What are the contraindications of Gate pose?
Avoid practicing Parighasana if you are suffering from a recent knee, hip or shoulder injury. In the case of any back pain, do not stretch too much. Do a light stretch and only if comfortable deepen the stretch. Place a blanket under your knees if they are sensitive. In case of any neck discomfort, avoid looking up. Look straight ahead and towards the floor.
What are the counterposes of Gate pose?
Ensure you practice Gate pose on both sides so that both the left and right side get a balanced stretch. After Gate pose you can practice Child’s pose and Downward-facing dog pose.
Variations of the Gate pose
- If you have sensitive knees or are recovering from a knee injury, practice the chair version of the pose. Place the sit bones on the chair, feet flat on the floor or extend one leg to the side. Bend to the side, taking one arm over the head and the other stretched towards the foot.
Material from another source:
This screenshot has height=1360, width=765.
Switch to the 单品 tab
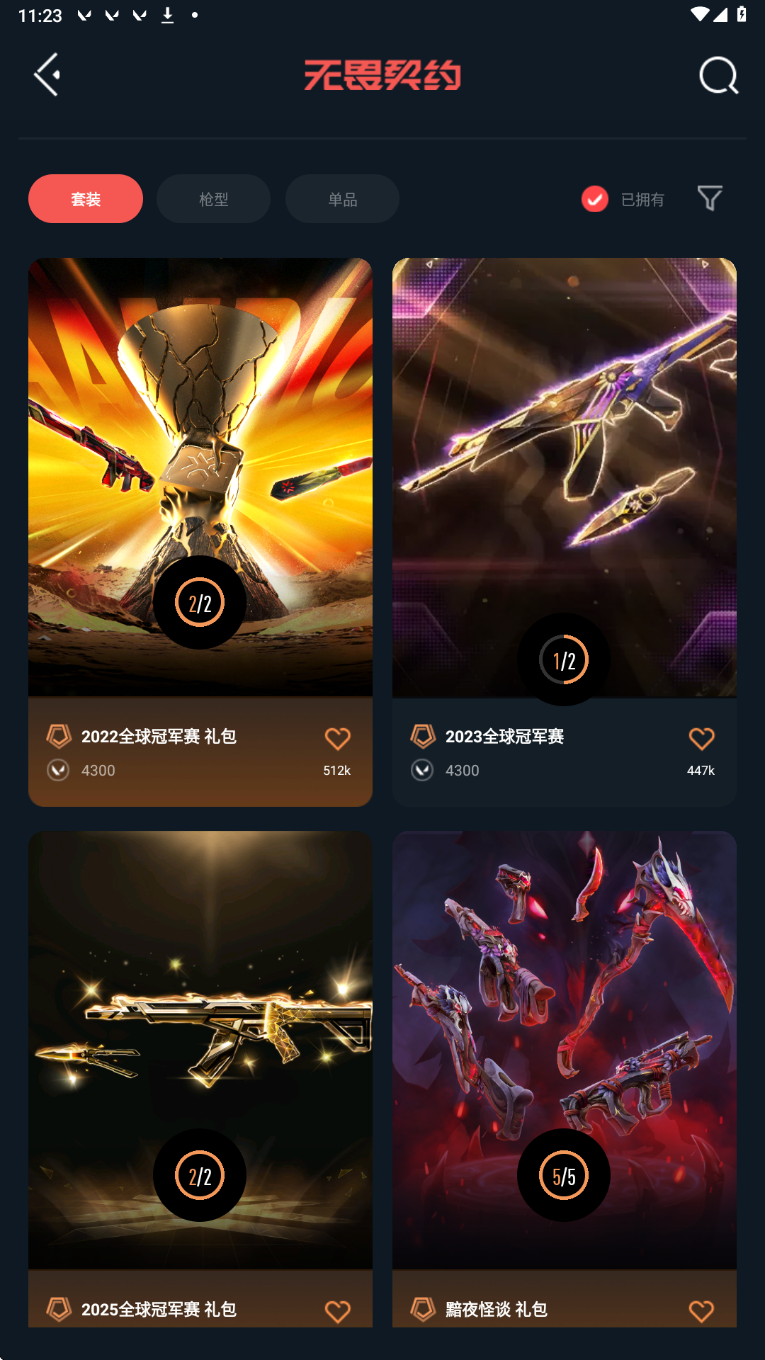point(343,199)
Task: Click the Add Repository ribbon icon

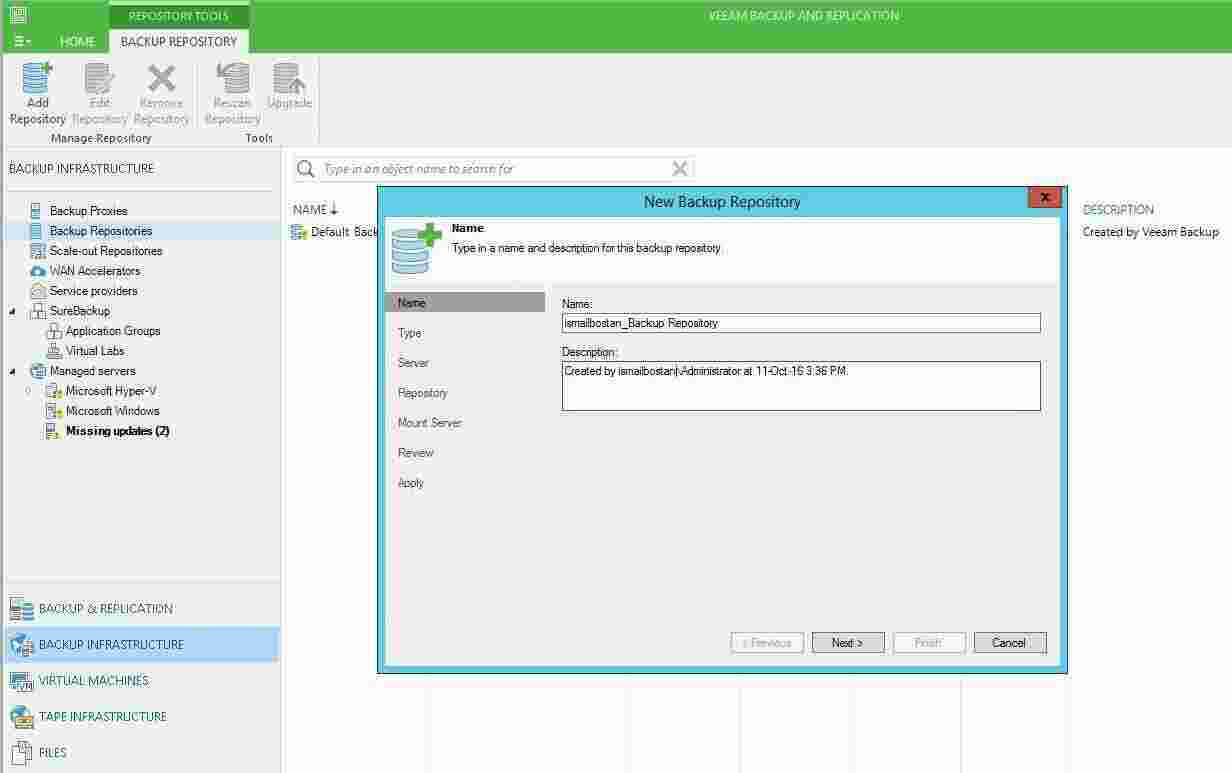Action: pyautogui.click(x=37, y=94)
- If you find it challenging to press your extended foot into the floor, use props such as a folded blanket under the heel or take wall support and press your foot against the wall.
Advice for beginners
- For better stability in the beginner, start by using the wall for your outstretched leg. You can also place your hand on a block instead of your leg in the beginning.
- Do a few simple hip stretches before attempting the Gate pose as it will loosen up and release tightness.
- Be gentle and start by practicing with a simple extension. Gradually you can deepen the stretch and extend further.
- Remember to always breathe deep and keep your awareness on the sides of the body, hips and thighs.